>>

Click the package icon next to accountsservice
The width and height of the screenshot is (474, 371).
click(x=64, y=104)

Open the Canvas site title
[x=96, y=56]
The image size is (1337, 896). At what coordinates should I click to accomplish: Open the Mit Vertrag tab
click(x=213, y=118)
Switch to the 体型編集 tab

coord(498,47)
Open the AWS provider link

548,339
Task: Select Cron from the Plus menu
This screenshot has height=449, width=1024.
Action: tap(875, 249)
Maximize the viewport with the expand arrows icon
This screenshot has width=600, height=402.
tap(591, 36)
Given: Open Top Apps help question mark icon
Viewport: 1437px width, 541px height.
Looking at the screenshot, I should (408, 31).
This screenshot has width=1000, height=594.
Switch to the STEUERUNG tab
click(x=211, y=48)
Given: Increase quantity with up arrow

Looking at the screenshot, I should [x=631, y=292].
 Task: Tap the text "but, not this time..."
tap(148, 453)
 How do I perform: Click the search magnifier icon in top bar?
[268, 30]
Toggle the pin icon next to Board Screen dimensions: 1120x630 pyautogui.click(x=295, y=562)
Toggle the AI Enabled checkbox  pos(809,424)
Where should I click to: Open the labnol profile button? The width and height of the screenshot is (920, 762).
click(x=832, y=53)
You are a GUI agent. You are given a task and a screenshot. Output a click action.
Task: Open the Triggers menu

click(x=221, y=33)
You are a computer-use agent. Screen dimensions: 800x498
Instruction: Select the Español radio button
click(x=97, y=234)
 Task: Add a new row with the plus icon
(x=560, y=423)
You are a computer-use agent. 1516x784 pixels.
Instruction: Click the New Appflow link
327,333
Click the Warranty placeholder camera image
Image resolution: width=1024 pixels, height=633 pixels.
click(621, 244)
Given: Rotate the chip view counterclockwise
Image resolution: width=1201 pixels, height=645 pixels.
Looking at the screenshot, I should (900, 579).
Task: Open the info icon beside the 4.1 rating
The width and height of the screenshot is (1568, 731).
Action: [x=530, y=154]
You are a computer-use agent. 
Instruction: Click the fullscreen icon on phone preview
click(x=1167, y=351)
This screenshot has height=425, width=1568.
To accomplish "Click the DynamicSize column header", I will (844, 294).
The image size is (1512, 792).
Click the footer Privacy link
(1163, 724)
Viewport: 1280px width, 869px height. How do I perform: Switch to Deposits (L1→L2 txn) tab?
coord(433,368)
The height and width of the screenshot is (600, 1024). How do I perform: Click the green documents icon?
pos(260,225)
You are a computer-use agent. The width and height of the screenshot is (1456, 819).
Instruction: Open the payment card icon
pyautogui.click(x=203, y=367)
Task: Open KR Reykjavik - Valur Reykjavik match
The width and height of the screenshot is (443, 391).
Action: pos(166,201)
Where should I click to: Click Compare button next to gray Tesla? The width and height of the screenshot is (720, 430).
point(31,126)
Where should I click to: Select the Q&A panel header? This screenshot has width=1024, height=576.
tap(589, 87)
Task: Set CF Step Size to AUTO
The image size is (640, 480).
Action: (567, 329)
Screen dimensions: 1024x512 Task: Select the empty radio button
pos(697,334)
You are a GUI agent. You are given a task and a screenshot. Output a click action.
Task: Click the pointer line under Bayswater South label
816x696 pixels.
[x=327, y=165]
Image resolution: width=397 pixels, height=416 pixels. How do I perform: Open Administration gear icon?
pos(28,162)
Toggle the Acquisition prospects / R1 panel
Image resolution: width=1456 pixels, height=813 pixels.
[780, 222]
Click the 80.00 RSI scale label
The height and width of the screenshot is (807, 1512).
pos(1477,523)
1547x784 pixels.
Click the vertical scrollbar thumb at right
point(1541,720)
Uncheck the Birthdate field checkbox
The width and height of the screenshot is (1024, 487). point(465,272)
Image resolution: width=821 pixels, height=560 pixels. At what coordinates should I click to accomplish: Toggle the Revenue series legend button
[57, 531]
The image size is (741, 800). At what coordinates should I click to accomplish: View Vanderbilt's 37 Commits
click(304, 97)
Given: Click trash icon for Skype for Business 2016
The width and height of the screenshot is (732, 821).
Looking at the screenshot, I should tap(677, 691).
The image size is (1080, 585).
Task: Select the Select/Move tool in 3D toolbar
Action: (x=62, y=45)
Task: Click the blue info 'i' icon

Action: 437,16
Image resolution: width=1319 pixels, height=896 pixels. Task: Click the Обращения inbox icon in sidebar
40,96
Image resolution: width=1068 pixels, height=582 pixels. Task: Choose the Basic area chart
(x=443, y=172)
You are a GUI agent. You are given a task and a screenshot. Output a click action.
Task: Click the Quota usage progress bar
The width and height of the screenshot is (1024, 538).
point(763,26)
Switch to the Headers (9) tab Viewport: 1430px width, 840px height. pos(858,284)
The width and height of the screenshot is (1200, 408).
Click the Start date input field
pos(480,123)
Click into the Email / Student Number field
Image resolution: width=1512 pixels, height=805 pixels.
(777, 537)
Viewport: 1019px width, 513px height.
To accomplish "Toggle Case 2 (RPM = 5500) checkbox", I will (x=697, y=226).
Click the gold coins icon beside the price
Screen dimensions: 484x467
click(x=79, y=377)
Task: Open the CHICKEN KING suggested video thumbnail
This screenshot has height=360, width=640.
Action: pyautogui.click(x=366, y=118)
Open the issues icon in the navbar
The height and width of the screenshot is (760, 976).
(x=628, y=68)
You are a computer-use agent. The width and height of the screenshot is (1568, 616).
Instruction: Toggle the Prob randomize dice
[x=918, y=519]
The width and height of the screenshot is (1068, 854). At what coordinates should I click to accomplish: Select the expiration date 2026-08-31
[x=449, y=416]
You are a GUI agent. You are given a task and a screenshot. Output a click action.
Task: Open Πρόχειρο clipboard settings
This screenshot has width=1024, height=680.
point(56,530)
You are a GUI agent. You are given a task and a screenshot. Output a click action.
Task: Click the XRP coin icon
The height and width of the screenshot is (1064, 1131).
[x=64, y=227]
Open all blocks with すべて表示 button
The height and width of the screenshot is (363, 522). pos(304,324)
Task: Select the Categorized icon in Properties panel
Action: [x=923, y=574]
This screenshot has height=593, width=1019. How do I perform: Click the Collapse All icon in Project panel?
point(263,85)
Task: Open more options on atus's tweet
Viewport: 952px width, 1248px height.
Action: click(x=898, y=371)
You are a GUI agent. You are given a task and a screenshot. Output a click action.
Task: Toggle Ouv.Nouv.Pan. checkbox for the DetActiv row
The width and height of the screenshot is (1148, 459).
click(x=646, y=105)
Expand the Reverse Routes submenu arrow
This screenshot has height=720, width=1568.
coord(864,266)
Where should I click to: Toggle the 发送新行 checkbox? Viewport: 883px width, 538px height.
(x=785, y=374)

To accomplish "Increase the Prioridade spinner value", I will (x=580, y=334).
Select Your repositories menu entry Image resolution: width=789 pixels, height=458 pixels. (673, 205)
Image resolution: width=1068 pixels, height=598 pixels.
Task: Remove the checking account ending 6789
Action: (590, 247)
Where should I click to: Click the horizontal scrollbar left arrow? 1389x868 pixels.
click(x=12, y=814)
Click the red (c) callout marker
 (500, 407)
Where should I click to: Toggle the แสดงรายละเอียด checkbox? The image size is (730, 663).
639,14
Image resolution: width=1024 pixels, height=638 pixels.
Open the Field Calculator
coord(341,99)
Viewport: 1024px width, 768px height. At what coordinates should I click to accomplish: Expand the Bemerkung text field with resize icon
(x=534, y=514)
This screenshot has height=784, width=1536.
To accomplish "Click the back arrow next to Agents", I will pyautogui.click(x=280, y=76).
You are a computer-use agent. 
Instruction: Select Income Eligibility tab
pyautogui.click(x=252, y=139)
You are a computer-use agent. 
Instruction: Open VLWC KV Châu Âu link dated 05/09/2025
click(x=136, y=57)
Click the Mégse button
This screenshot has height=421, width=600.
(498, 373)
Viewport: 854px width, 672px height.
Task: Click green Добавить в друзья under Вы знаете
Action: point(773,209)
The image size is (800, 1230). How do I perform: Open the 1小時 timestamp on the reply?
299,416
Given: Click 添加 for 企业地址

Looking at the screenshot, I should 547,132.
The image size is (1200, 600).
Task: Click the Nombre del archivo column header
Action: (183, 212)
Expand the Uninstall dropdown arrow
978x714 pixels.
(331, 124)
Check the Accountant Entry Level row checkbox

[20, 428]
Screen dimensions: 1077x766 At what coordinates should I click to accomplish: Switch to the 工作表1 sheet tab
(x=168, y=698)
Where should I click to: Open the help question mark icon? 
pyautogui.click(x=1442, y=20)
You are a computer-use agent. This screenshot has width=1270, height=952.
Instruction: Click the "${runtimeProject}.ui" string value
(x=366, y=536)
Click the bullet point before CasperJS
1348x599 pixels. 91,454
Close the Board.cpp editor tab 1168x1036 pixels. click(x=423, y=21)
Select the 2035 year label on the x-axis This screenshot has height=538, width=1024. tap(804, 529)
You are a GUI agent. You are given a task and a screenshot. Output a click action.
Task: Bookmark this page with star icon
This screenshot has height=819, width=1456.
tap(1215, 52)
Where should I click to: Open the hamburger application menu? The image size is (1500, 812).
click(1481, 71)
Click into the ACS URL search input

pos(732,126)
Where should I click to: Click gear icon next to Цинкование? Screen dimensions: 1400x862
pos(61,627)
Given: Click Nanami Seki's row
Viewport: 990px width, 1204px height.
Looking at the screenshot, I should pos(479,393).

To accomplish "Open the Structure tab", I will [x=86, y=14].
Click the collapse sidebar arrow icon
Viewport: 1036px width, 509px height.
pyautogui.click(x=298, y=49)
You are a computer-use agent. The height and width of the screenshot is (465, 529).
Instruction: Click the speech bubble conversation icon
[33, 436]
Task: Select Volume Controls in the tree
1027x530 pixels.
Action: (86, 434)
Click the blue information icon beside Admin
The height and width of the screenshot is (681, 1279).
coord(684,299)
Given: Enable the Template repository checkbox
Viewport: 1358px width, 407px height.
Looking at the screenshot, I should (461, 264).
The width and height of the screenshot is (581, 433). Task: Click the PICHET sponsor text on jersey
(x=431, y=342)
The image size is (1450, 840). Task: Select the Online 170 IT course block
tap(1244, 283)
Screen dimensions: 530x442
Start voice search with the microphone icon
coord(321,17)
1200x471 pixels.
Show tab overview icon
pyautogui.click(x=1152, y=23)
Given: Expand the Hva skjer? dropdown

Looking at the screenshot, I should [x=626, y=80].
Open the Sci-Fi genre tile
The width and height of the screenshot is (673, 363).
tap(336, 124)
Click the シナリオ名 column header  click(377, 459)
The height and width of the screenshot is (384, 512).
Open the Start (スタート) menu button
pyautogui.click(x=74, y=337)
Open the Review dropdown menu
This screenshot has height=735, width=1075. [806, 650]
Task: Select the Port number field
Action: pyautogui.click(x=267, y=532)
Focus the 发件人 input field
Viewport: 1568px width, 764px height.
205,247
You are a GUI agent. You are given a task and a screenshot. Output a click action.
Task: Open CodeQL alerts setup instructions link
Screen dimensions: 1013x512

<<

(Request) Can you lay out the listing as a JSON list of strings, one per line and with blank lines left out, from the line with "Click the gold coins icon beside the price" up to and including the line with "(x=628, y=68)"?

(Result for this exercise)
[
  "Click the gold coins icon beside the price",
  "Screen dimensions: 484x467",
  "click(x=79, y=377)",
  "Task: Open the CHICKEN KING suggested video thumbnail",
  "This screenshot has height=360, width=640.",
  "Action: pyautogui.click(x=366, y=118)",
  "Open the issues icon in the navbar",
  "The height and width of the screenshot is (760, 976).",
  "(x=628, y=68)"
]